S’il est exact que les technologies ne suffiront pas et que l’économie néolibérale refusera de reconnaitre son propre dépassement, il est vraisemblable de s’attendre à ce que les gestionnaires de l’économie radicalisent les solutions qui leur semblent aller de soi. On parle déjà d’une folie technologique, la géo-ingénierie, grâce à laquelle l’être humain tenterait de contrôler le climat global par l’entremise de produits chimiques dispersés dans l’atmosphère.

La géo-ingénierie cache les symptômes, mais ne traite aucune des causes.

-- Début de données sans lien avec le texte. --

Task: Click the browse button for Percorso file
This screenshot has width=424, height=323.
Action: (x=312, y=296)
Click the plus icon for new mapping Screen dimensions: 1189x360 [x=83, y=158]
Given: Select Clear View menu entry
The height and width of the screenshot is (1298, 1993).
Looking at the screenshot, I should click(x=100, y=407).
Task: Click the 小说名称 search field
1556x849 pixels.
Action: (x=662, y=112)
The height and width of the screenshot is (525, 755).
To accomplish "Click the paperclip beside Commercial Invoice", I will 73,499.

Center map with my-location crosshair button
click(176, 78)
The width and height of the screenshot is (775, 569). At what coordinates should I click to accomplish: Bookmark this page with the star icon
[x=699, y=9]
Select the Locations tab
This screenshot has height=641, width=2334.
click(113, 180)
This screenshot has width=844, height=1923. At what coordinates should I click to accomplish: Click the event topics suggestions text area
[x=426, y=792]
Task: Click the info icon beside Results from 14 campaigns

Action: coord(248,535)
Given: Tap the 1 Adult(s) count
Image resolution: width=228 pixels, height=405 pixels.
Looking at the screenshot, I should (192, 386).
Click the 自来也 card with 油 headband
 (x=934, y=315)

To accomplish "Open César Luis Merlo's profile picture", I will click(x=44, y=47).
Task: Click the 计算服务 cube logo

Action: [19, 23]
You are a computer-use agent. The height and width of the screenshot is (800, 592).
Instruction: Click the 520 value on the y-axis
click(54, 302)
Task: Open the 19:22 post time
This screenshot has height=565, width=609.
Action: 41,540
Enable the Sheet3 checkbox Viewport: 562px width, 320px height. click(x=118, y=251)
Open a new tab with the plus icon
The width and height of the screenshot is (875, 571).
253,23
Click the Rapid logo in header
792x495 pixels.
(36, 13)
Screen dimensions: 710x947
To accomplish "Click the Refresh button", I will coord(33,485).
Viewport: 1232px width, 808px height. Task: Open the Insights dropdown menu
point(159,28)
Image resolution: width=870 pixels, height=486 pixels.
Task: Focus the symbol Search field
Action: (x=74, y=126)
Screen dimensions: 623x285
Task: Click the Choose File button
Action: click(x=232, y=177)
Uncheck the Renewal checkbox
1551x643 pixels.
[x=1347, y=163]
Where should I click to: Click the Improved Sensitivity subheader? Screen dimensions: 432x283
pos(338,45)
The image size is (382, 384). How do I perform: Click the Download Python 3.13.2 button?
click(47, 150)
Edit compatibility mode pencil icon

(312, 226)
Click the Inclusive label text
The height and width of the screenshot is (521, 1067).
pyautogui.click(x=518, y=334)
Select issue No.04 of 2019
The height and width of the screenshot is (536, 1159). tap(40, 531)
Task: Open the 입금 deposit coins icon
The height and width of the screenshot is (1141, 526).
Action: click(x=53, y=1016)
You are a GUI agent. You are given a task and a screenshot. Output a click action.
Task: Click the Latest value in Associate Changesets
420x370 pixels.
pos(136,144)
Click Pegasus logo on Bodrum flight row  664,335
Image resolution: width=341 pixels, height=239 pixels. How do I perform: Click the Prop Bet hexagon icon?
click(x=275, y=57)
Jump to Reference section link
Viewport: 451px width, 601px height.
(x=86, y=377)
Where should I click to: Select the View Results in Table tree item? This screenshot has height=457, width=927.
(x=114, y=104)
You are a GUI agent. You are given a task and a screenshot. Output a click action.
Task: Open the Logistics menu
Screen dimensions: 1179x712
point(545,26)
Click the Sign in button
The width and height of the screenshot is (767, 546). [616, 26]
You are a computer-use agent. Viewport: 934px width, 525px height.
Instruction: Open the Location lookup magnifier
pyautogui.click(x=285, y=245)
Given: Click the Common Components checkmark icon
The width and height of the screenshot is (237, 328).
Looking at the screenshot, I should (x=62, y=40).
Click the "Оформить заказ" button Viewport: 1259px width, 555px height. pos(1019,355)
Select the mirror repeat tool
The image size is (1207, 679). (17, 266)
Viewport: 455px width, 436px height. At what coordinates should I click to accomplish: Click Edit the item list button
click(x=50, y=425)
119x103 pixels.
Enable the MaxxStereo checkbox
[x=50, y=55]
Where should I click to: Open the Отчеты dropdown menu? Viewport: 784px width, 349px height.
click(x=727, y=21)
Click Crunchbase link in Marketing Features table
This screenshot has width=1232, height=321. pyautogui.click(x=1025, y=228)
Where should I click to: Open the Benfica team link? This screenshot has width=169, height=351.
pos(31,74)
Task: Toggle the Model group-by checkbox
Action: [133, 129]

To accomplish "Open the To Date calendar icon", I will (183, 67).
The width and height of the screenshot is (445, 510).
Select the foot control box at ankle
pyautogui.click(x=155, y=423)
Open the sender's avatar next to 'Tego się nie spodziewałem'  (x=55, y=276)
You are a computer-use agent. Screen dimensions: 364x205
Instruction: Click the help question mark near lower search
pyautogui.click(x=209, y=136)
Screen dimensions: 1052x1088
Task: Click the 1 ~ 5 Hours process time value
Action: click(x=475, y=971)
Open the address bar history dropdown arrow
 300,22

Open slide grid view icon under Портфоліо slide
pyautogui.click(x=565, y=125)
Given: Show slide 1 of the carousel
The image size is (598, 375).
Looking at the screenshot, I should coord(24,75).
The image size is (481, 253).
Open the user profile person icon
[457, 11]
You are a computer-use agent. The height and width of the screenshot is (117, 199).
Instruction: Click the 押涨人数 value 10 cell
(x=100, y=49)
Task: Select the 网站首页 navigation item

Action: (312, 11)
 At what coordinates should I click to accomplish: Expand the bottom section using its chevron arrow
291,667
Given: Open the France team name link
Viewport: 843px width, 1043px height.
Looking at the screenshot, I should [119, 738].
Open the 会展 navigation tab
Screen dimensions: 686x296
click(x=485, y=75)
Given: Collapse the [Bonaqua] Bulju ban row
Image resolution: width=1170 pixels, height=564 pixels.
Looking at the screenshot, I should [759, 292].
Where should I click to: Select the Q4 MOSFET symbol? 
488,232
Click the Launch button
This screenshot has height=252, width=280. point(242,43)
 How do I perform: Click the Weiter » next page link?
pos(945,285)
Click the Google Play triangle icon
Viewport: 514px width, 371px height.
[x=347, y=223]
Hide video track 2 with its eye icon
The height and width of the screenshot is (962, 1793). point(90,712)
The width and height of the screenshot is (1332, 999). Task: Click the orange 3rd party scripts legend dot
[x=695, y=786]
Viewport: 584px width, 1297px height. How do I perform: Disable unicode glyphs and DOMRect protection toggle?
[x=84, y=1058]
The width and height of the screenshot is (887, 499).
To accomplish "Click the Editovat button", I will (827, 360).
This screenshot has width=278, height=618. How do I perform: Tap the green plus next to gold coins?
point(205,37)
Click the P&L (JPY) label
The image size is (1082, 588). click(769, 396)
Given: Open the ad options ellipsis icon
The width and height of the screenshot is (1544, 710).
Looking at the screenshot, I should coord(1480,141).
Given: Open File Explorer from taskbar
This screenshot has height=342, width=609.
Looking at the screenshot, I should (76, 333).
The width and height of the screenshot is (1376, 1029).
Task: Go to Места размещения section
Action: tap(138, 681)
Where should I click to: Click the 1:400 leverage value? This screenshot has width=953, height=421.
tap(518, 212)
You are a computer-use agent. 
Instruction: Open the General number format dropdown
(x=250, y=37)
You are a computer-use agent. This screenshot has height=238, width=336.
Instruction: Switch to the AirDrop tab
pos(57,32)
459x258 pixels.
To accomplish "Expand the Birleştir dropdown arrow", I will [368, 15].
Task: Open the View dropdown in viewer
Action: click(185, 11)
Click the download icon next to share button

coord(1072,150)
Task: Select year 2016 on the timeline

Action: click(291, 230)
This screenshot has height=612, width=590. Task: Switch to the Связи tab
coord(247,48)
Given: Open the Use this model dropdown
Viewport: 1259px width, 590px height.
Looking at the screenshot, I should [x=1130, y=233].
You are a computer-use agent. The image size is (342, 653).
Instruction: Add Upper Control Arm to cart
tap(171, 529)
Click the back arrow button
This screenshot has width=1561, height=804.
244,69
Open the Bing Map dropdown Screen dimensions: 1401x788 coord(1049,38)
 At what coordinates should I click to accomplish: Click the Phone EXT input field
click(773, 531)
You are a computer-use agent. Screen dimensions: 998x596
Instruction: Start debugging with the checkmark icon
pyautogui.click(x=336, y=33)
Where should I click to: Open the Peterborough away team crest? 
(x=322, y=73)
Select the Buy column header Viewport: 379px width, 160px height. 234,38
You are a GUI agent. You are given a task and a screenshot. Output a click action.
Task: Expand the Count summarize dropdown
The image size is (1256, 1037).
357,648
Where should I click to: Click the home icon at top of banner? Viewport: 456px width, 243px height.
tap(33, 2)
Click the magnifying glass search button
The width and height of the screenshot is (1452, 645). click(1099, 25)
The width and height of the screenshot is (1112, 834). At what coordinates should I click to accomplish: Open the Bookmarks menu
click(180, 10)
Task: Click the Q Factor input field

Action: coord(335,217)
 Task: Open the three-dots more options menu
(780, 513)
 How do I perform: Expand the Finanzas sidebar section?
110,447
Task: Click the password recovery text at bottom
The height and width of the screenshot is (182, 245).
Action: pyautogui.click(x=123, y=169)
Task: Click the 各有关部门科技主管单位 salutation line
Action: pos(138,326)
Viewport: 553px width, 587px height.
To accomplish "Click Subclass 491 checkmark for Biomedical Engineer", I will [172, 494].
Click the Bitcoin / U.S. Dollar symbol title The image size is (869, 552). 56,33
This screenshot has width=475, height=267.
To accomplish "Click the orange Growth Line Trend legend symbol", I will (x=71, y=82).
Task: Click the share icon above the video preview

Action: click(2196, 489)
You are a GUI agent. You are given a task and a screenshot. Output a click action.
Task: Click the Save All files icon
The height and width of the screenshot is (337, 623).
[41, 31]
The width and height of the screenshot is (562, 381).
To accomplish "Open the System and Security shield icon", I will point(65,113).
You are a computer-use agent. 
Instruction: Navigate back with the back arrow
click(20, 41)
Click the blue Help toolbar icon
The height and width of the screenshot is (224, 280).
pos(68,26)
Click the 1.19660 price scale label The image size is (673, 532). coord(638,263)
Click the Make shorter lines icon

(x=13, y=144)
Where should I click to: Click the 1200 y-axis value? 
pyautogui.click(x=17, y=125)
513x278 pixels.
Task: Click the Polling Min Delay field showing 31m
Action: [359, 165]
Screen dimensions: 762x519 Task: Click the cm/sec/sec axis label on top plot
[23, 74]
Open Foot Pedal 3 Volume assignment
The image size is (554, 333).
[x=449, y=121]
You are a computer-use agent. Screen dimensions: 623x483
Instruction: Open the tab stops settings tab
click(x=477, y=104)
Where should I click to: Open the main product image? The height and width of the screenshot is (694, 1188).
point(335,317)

Outre qu’ainsi il confirmerait l’anthropocène et le capitalocène (cette nouvelle ère géologique caractérisée par le fait que l’humanité, ou plutôt le capitalisme constitue désormais une force centrale déterminant l’état de la Terre), l’être humain ferait dès lors la grande erreur de cacher les symptômes du problème, se condamnant à poursuivre pour l’éternité sa tentative de contrôler le climat, sous peine de révéler la gravité des transformations climatiques. En effet, la géo-ingénierie cache les symptômes, mais ne traite aucune des causes.

La menace eugéniste

À quoi pouvons-nous dès lors nous attendre d’un système ayant exclu l’abaissement du PIB et la décroissance économique, puis ayant épuisé les solutions technologiques? Si le PIB est considéré comme une entité intouchable et si la décarbonation de l’énergie ainsi que l’augmentation de l’efficacité technologique atteignent leur potentialité maximale, il ne reste alors qu’un facteur d’importance pour agir sur les causes du réchauffement climatique : la démographie.

Déjà, dans les milieux d’extrême droite et réactionnaires, se discute la réduction démographique et, comme pour la guerre contre les « wokes », ces idées extrémistes percoleront dans l’espace public par l’entremise de politicien·nes, de chroniqueur·euses et d’industriel·les conservateur·trices, inconscient·es des dangers de la propagande qu’ils et elles relaient.

Confrontés à une limite absolue, incapable de compromis, le capitalisme et son dernier gardien, le climato-négationnisme, prendront la forme tout d’abord « douce » de la réduction concertée de la population mondiale en laissant mourir ceux qui sont jugés « de trop ». Puis, comme l’a montré l’exemple de la Seconde Guerre mondiale, ces forces mortelles s’allieront avec le fascisme plutôt que de considérer l’option socialiste.